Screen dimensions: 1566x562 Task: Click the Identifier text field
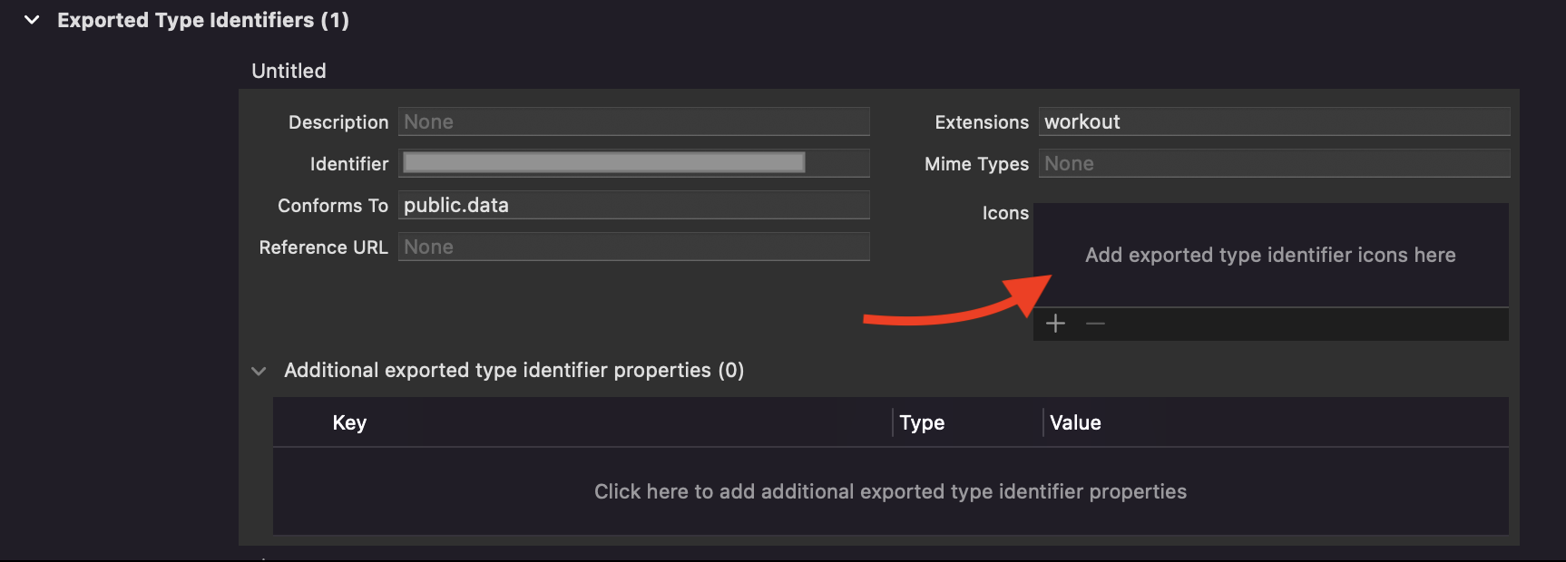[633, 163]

--

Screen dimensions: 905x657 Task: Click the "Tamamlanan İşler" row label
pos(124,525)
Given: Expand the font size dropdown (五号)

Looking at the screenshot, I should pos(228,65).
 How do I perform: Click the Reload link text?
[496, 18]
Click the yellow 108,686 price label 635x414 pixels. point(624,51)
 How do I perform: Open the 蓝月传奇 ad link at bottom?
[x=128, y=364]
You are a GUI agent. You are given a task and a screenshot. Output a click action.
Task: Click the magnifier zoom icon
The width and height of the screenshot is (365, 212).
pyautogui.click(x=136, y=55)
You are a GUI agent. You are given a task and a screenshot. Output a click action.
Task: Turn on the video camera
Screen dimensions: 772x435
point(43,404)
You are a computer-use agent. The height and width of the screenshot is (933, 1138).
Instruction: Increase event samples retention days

▶ [Written task] Pick out every line of the records that contains the string "text".

▶ [The solution]
Screen dimensions: 1566x562 Task: Click the Identifier text field
 How do I perform: Click the Reload link text?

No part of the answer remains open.